_WHAT YOU NEED TO DO_
Beneath this line is the data. Output exactly the lines from the line with "[menuitem] (305, 41)" to the line with "[Ir para o Facebook da TV Gazeta] (50, 416)", both ends included, and nothing more.

Records drawn from a dataset:
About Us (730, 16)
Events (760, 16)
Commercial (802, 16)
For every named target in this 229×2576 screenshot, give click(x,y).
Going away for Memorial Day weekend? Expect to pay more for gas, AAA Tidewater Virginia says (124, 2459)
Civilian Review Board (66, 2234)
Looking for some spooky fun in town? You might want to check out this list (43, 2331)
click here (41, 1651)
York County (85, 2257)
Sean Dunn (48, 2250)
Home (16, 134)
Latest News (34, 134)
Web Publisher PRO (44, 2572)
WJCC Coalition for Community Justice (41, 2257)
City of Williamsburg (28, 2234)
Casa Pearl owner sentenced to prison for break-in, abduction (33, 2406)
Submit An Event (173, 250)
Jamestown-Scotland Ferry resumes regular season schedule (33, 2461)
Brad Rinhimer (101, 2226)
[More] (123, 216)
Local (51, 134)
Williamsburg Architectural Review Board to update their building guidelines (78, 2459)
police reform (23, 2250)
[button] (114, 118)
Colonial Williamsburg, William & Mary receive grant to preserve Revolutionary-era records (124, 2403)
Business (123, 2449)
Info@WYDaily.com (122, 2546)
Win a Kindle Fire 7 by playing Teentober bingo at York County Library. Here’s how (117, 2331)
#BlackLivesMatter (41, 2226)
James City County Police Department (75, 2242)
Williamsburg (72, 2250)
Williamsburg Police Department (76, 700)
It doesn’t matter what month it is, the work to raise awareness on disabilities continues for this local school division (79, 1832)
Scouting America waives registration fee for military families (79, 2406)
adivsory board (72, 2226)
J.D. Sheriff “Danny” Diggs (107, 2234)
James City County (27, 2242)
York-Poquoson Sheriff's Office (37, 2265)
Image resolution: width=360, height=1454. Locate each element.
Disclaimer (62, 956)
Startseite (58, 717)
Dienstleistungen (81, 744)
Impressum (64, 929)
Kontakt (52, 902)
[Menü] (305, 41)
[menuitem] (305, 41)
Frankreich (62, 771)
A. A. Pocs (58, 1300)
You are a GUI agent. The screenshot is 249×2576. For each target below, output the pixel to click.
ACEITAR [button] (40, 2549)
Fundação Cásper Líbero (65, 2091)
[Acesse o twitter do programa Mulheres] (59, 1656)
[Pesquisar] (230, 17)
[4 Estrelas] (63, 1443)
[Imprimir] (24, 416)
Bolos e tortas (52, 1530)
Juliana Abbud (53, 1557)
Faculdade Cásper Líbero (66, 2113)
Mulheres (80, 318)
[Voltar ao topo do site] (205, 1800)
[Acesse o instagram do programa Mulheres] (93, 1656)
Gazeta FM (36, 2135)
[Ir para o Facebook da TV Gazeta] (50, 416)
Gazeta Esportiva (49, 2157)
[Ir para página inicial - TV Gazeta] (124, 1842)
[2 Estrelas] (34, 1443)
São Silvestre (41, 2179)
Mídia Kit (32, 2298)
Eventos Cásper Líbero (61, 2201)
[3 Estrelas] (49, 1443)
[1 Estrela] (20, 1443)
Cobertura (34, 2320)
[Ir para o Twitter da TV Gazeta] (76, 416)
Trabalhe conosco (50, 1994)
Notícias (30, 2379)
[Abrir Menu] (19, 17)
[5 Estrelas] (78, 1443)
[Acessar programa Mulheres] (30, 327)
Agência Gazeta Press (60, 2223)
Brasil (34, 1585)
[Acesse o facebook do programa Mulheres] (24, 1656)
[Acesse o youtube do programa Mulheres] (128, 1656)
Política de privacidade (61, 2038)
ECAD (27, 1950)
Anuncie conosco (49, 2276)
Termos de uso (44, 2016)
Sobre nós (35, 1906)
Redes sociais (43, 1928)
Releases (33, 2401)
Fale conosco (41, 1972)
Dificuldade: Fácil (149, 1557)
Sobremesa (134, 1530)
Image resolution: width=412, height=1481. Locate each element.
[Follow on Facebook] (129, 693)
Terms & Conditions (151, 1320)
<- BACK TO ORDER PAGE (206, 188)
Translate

_RESPONSE AREA_
[menuitem] (305, 41)
Frankreich (62, 771)
A. A. Pocs (58, 1300)
You are a GUI agent. The screenshot is 249×2576. For each target below, output the pixel to click.
ACEITAR [button] (40, 2549)
Fundação Cásper Líbero (65, 2091)
[Acesse o twitter do programa Mulheres] (59, 1656)
[Pesquisar] (230, 17)
[4 Estrelas] (63, 1443)
[Imprimir] (24, 416)
Bolos e tortas (52, 1530)
Juliana Abbud (53, 1557)
Faculdade Cásper Líbero (66, 2113)
Mulheres (80, 318)
[Voltar ao topo do site] (205, 1800)
[Acesse o instagram do programa Mulheres] (93, 1656)
Gazeta FM (36, 2135)
[Ir para o Facebook da TV Gazeta] (50, 416)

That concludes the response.